According to a Wednesday press release by Statistics Estonia, the export of goods increased by 15 and imports by 12 percent compared to March 2016, while first-quarter exports were up 12 and imports 17 percent on year.
In March 2017, exports from Estonia totaled €1.2 billion and imports to Estonia €1.3 billion at current prices. The trade deficit decreased on year from €153 million in March 2016 to €138 million.
The top destination countries of Estonia's exports in March were Finland (accounting for 16 percent of Estonia's exports), Sweden (14 percent) and Latvia (8 percent). The biggest increase occurred in exports to the Netherlands (up by €30 million), Finland (up by €28 million) and the U.S. (up by €16 million). These increases were mainly due to increased exports of mineral products to the Netherlands and U.S. and of electricity and electrical equipment to Finland. Exports to Sweden decreased the most.
The biggest share in exports was held by electrical equipment, followed by wood and articles of wood and mineral products. The greatest growth was recorded in the exports of mineral products (up by €62 million), wood and articles of wood (up by €26 million), base metals and articles of base metal (up by €20 million) and agricultural products and food preparations (up by €17 million). A decrease on year was recorded in the exports of electrical equipment (down by €21 million).
Goods of Estonian origin account for 3/4 of exports
The share of goods of Estonian origin in total exports was 74 percent, with the export of such goods growing 17 percent on year in March 2017; re-exports, meanwhile, increased 11 percent. The increase in the exports of goods of Estonian origin was affected the most by an increase in the exports of mineral products (including shale oil and electricity), wood and articles of wood (including softwood saw-timber and wood pellets) and base metals and articles of base metal (including metal structures, metal waste).
The primary countries of consignment in March 2017 were Finland (14 percent of Estonia's total imports), Germany (12 percent), Sweden (9 percent) and Latvia (9 percent). The biggest increase occurred in imports from Sweden (up by €29 million), Russia (€25 million) and Germany (€22 million), while imports from Hungary decreased the most.

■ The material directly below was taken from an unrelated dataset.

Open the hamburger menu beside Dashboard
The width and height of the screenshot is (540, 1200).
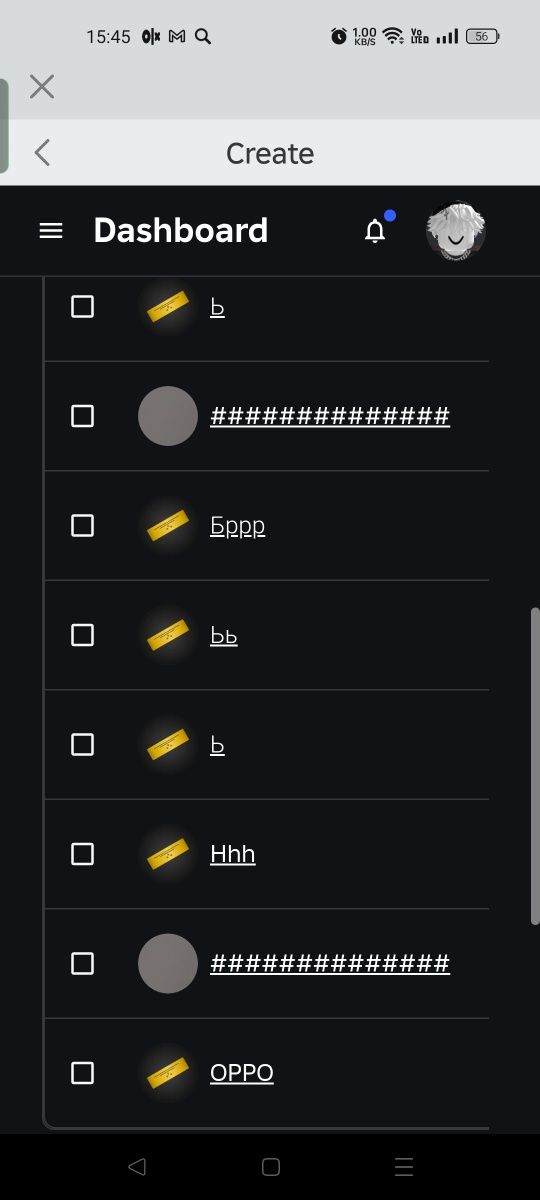click(50, 231)
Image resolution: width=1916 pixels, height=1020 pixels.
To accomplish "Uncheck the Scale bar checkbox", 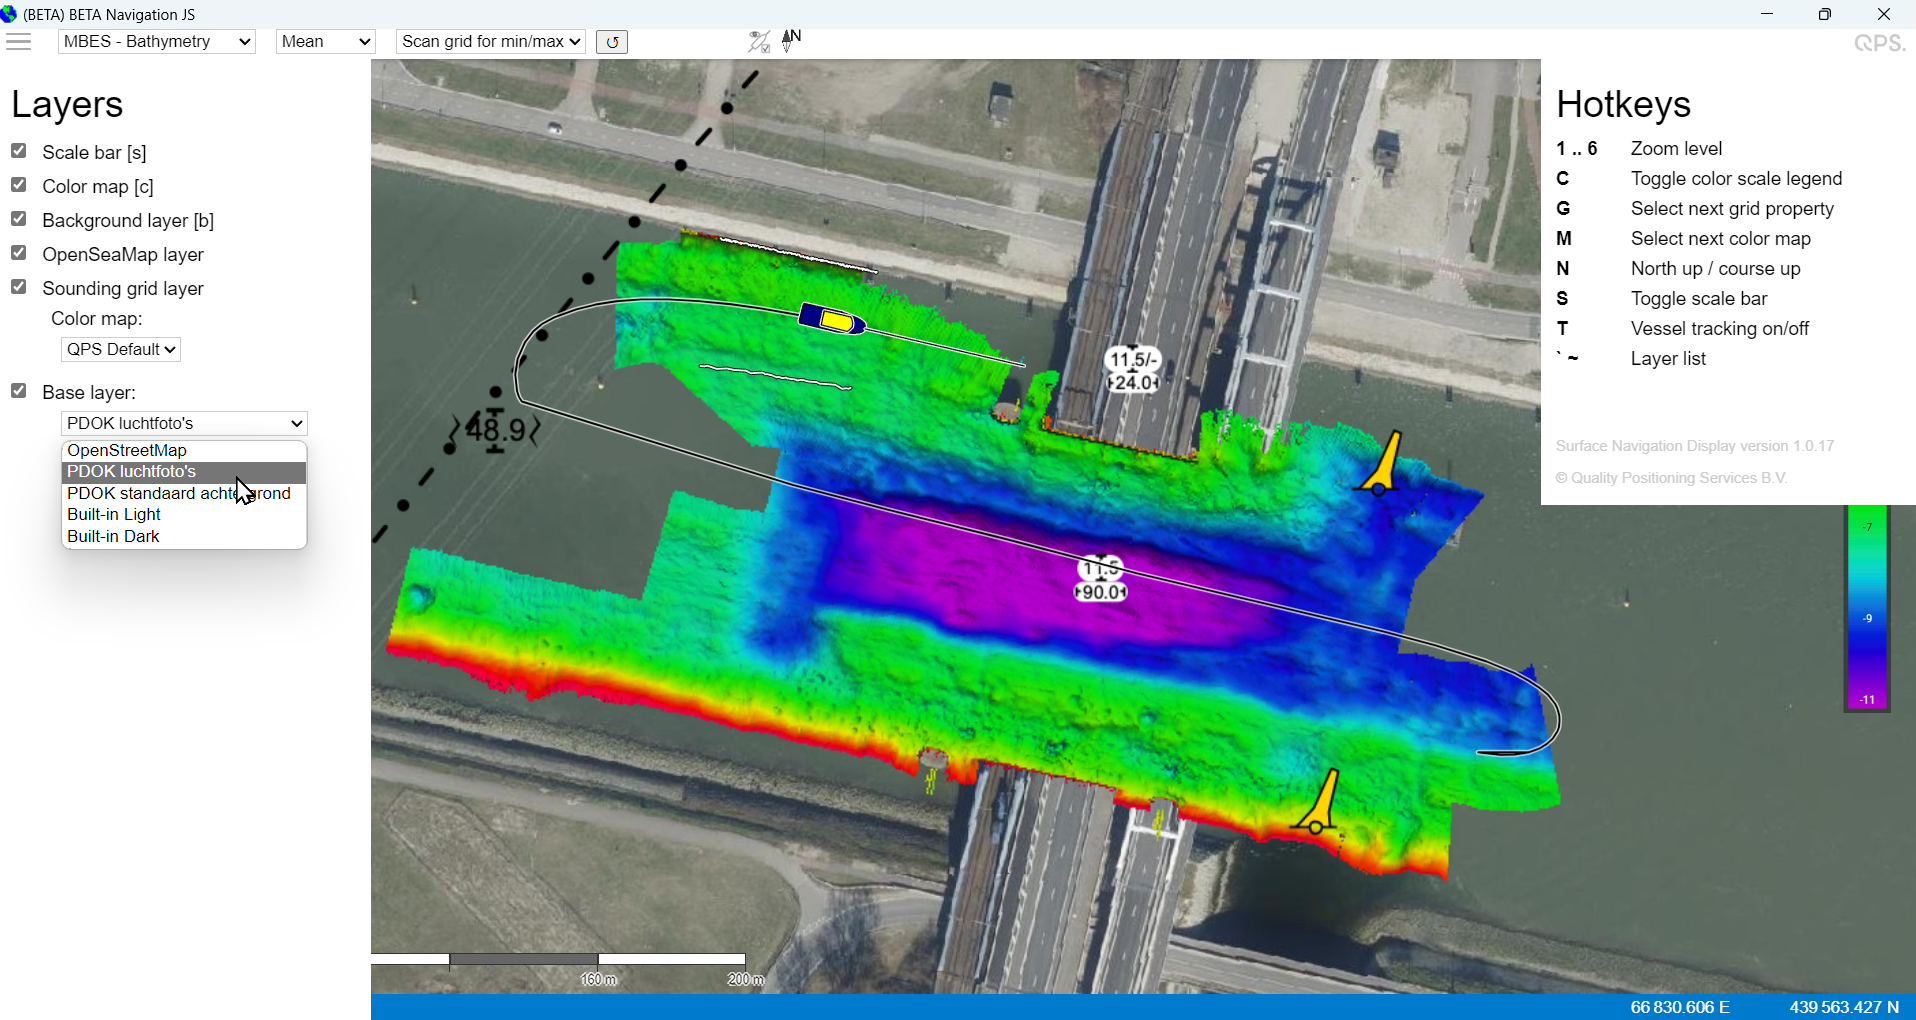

In March of this year, the main commodities imported to Estonia were electrical equipment, mechanical appliances and transport equipment. The biggest increase was recorded in the imports of raw materials and products of the chemical industry (including nitrogenous fertilizers), while the biggest decrease occurred in the imports of electrical equipment.
In March 2017, the foreign trade export volume index decreased by five percent and the import volume index increased by 13 percent compared to the same month last year.
In the first quarter of 2017, exports from Estonia totaled €3.1 billion and imports €3.8 billion. The trade deficit in the first quarter was €647 million, up from €448 million in the first quarter of last year.
During the first quarter, the big growth in exports compared to the same period of the previous year was supported by increased exports of mineral products (up by €136 million), wood and articles of wood (up by €57 million) as well as base metals and articles of base metal (up by €57 million), which also compensated for the big decline in the exports of electrical equipment (down by €68 million). In comparison by country, exports have increased the most to the Netherlands, Finland, Germany and China, while exports to Sweden have decreased the most.
In the first quarter, the growth in imports was affected the most by an increase in the imports of transport equipment (up by €291 million), mineral products (up by €92 million) and raw materials and products of the chemical industry (up by €51 million), while the imports of electrical equipment decreased significantly (down by €58 million). By country, imports in the first quarter of 2017 grew the most on year from Finland, Russia and Lithuania, while imports from Hungary decreased the most.